#### TASK REQUIREMENTS
1 – According to the zsh and bash comparison text, what syntax does zsh use for a substring?
2 – Write the next part of the zsh and bash comparison text, starting after its final sentence.

#### TEXT SECTION
== == ==
For instance, bash substring is ${foo:offset:len} but in zsh it's $foo[start,end] and that's just one simple example.

zsh is a tcsh and ksh influenced shell which does many things its own way; POSIX compatibility is explicitly not a goal, but the developers are responsive to patches which add options/emulate behaviour that get things closer to POSIX. But when you start really getting into the power of the shell, you start creating write-only scripts, more so even than bash.

bash is POSIX sh + ksh + pedanticism, with some features now copied from zsh. It too has write-only scripts but because it has less powerful operators, you end up not using the conciseness of zsh and things might be more readable (except for all the quoting to avoid whitespace split, the stupid ksh-style $array means first-element-of-array, not all-elements-of-array, etc etc).
== == ==
#### Dataset rows
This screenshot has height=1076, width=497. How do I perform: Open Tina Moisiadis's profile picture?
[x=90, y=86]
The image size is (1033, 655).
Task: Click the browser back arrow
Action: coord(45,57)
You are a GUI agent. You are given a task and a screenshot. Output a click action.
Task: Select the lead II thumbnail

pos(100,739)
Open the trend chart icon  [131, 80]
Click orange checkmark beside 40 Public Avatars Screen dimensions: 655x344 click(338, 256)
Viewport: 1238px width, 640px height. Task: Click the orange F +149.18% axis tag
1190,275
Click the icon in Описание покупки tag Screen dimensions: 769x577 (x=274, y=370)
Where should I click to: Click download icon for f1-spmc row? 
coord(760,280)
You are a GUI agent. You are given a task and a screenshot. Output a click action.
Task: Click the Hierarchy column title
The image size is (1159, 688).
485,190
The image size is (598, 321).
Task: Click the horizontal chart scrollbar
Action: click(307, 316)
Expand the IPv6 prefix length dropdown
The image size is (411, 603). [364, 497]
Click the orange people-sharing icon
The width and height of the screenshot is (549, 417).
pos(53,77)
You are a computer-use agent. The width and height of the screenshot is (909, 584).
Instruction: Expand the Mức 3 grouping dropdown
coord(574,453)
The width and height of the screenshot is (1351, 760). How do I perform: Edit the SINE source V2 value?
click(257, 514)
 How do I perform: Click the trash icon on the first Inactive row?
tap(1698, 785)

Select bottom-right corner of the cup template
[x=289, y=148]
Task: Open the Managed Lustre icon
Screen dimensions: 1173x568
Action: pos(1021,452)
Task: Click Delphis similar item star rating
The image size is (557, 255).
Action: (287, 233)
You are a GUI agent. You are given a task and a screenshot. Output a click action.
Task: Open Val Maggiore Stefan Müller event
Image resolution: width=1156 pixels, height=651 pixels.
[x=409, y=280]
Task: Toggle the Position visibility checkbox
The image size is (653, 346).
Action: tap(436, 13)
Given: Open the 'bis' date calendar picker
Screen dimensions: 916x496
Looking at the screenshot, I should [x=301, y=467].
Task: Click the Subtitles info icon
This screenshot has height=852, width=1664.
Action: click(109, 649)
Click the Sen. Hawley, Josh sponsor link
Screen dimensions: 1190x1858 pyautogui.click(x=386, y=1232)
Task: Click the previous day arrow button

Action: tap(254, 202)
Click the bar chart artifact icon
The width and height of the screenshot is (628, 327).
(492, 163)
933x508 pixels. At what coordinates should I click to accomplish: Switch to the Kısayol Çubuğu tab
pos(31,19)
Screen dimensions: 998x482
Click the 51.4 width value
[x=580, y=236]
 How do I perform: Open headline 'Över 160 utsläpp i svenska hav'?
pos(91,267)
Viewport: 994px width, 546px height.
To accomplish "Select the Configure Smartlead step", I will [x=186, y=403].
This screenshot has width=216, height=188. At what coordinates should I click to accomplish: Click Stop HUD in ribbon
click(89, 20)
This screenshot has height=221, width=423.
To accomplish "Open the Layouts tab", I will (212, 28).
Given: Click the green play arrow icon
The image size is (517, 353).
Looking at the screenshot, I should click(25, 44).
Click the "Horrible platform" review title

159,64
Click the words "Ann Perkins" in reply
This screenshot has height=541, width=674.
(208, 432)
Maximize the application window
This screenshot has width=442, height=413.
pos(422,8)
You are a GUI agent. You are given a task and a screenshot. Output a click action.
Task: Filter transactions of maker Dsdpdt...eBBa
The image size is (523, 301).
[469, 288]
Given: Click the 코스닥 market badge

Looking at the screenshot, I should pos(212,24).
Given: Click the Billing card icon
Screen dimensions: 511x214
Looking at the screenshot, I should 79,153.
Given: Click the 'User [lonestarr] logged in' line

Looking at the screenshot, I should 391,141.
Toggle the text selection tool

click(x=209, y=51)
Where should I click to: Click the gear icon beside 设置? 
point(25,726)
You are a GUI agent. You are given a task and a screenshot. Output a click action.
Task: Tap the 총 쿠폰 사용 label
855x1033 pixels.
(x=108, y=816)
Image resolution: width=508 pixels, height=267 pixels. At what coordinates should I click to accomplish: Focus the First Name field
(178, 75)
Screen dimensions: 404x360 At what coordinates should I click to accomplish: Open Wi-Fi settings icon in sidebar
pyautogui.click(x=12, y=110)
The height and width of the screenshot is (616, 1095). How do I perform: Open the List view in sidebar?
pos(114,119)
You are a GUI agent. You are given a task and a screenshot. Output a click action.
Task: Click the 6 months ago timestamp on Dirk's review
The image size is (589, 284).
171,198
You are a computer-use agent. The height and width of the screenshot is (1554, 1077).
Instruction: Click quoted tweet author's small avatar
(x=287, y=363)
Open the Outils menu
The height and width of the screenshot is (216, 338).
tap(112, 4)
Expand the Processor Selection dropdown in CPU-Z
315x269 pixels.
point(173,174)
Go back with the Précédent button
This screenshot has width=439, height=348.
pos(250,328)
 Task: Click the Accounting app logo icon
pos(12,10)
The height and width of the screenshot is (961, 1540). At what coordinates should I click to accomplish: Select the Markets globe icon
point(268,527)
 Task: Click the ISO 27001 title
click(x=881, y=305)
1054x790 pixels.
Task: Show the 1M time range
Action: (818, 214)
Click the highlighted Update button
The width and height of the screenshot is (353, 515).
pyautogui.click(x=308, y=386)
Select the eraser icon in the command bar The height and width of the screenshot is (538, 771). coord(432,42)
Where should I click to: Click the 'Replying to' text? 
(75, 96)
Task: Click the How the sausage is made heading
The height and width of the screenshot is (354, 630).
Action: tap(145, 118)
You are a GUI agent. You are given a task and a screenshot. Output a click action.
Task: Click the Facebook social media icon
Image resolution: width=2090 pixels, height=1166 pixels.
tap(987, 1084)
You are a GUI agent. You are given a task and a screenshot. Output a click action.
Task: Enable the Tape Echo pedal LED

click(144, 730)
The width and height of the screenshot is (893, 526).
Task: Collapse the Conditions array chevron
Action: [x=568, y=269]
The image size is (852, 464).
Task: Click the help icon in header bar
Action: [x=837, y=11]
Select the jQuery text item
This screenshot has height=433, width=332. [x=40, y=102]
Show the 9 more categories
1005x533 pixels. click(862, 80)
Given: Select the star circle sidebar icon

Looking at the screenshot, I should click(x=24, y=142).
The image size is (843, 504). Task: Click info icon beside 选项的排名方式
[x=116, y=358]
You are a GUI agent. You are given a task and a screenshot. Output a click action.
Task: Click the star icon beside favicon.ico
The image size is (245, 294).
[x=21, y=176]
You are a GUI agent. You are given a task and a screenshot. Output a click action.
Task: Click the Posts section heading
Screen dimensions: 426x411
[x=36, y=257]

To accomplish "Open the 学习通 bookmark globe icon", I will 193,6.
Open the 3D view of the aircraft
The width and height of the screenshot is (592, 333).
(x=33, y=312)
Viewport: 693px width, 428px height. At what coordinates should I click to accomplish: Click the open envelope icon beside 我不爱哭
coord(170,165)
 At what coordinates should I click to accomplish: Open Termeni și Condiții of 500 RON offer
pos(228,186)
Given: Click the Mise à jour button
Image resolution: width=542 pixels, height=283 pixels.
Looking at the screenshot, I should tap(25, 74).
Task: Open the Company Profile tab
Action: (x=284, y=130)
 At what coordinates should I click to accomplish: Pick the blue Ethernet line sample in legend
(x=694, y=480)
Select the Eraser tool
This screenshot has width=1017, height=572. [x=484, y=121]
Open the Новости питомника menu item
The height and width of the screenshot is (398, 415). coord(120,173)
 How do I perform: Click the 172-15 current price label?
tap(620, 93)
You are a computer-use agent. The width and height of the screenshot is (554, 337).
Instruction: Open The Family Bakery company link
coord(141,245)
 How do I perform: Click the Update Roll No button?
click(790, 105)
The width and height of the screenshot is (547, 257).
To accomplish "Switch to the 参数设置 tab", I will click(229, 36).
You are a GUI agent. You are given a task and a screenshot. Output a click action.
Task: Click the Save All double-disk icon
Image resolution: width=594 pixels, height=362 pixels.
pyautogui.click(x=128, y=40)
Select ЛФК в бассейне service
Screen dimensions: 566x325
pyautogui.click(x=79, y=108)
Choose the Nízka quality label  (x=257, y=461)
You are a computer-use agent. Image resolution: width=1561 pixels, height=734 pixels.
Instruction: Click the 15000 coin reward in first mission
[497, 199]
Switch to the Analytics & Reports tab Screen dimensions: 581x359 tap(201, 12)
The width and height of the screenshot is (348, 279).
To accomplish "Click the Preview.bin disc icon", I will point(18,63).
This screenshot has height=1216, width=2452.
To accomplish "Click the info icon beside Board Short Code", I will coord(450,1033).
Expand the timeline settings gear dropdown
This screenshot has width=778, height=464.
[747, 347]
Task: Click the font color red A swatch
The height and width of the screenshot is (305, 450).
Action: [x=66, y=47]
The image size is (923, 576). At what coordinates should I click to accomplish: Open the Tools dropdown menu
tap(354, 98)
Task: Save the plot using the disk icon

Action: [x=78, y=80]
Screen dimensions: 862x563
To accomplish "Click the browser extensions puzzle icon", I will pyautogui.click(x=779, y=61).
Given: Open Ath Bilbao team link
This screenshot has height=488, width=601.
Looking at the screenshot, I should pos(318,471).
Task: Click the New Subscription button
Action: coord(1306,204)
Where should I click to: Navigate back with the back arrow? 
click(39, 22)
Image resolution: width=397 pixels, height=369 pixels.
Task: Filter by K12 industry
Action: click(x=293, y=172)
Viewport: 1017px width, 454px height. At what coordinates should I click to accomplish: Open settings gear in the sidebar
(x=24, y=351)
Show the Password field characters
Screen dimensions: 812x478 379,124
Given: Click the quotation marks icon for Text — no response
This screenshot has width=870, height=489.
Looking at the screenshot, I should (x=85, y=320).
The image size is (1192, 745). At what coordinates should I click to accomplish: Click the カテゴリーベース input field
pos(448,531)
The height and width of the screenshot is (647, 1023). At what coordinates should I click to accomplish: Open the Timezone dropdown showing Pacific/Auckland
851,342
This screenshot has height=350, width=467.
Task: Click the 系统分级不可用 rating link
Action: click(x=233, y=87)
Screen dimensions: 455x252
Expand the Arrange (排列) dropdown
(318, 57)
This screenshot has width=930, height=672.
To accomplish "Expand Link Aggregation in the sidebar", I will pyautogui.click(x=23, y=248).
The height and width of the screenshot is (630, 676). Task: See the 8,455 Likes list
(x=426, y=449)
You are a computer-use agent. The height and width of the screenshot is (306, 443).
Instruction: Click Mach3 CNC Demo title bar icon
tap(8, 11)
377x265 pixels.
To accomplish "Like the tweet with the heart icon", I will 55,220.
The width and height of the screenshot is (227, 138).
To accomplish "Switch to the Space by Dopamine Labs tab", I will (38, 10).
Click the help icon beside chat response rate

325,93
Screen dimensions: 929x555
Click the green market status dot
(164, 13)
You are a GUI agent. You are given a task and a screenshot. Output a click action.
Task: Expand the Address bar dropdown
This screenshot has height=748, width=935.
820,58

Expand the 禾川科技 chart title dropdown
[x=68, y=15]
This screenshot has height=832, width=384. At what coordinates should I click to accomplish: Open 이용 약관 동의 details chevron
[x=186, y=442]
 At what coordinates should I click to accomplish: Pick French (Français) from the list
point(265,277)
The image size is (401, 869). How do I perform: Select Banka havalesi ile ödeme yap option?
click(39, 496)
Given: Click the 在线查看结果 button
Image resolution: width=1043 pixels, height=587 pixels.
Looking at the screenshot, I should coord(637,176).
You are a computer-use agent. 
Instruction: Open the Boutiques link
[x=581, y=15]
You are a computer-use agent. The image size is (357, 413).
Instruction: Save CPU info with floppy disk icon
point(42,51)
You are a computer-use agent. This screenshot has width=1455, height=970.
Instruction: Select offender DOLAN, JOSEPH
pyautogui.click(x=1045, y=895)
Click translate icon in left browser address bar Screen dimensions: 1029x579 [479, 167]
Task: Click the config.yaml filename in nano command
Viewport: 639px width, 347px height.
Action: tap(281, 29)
== == ==
#### SET OF ANSWERS
1 – $foo[start,end]

2 –
Writing scripts which take full advantage of the power of either shell is unwise, unless you're in a constrained environment (eg, writing system rc scripts, where some FSs might not be mounted, etc). As an ideal, use Perl/Python/Ruby/whatever for anything big enough that you need the expressiveness not in Bourne sh, if you want others to be able to maintain it. Keep the shell stuff for things relating to the interactive shell (tab completion programming, etc).

I wouldn't use bash over zsh. I'd use bare sh over zsh for simple scripts, or switch to a language where associative arrays have decent operators (unlike in zsh, where they are, again, 'concise'). I might switch a sh script to bash if I need that one little feature to extend an existing proven-working script and don't have time to rewrite it now.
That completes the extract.